Thursday, February 17, 2011

Oh, no no no no

I'm reading Final Jeopardy: Man vs. Machine and the Quest to Know Everything, the book about making Watson. In Chapter 1, the author is discussing the problem of simply parsing the question "What is Francis Scott Key best known for?" (a question that derailed Watson's precursor in 2005 tests). After explaining how the computer has to figure out what the question is even about - for instance, is "Key" part of a name or something that Francis Scott made or used? - he points out that a person will either know or not that Key wrote the US national anthem, but won't in either case spend time wondering if pies or locks figure into it.

All well and good, and even interesting. But then he says:
For the machine, things only got worse. The question lacked a verb, which could disorient the computer. If the question were, "What did Francis Scott Key write?" the machine could likely find a passage of text with Key writing something, and that something would point to the answer. The only pointer here -- "is known for" -- was maddeningly vague. Assuming the computer had access to the Internet (a luxury it wouldn't have on [Jeopardy], it headed off with nothing but the name. In Wikipedia, it might learn that Key was "an American lawyer, author and amateur poet, from Georgetown, who wrote the words to the United States national anthem, 'The Star-Spangled Banner.'" For humans, the answer was right there. But the computer, with no verb to guide it, might answer that Key was known as an amateur poet or a lawyer from Georgetown. In the TRec competitions, IBM's Piquant botched two out of every three questions.
Again, this is fascinating. But.


Dammit there is too a verb there. Even if you stubbornly refuse to accept "is known for" as a phrasal verb, if you refuse to take "known" as a participle and insist it's an adjective, what is that is in there? Chopped liver?

I'm sure what he's trying to contrast here is the presence of a good, content-full lexical verb like "write" with the copula, and its function, which some people argue is merely a tense marker. And even if they taught the computer that known is an inflection of know, it's true that "what is FSK best known for?" is probably very hard for a computer to figure out. But that doesn't mean he should say things like "lacked a verb" when it actually has one.
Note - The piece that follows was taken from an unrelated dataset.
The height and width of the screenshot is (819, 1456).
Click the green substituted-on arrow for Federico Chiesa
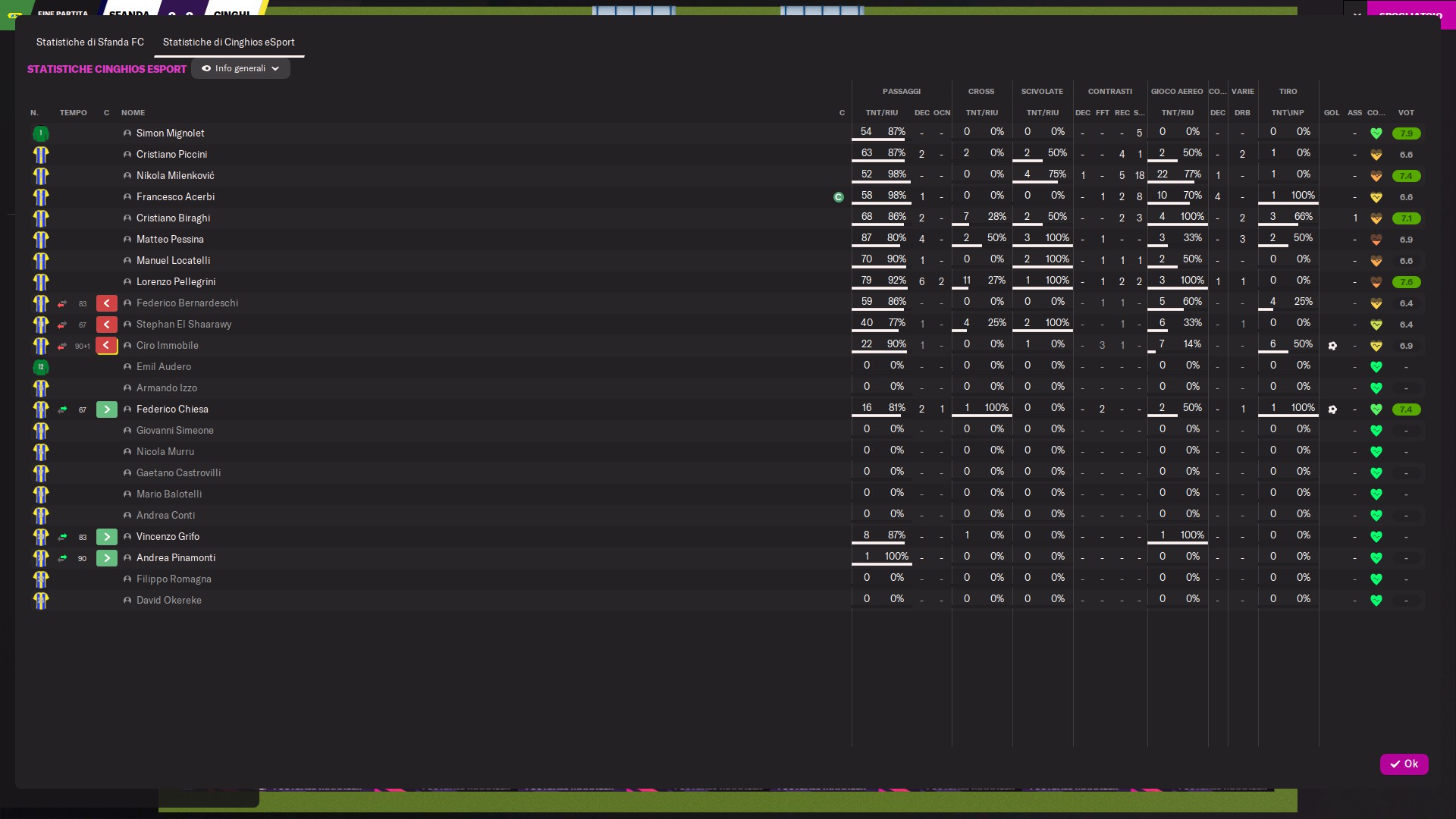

At 8:09 AM, February 18, 2011 Anonymous Mark P had this to say...

I saw that one coming.

Something else I find interesting in a meta kind of way is the different approach that you and I took to reading that passage. You came from a language perspective, which I enjoy as an amateur, but I came from a technical perspective, which is closer to what I do. My chief complaint is the use of words like "disorient" and "learn." Computer programs (not computers as such) don't learn or know or become disoriented any more than a light switch and electrical circuit do. Using those words is a shorthand that I do myself, but they are misleading for people who don't actually know what's going on. The coverage of the Watson/Jeopardy! story that I have seen completely ignores the man behind the curtain. The wonder of Watson is not Watson, but the people who programmed Watson.

At 11:01 AM, February 18, 2011 Blogger The Ridger, FCD had this to say...

I hate to say "Well, sure" but I kind of feel like that. OTOH, I see what you mean: Watson isn't a natural wonder. It's amazing, but it's built, which makes the builders amazing.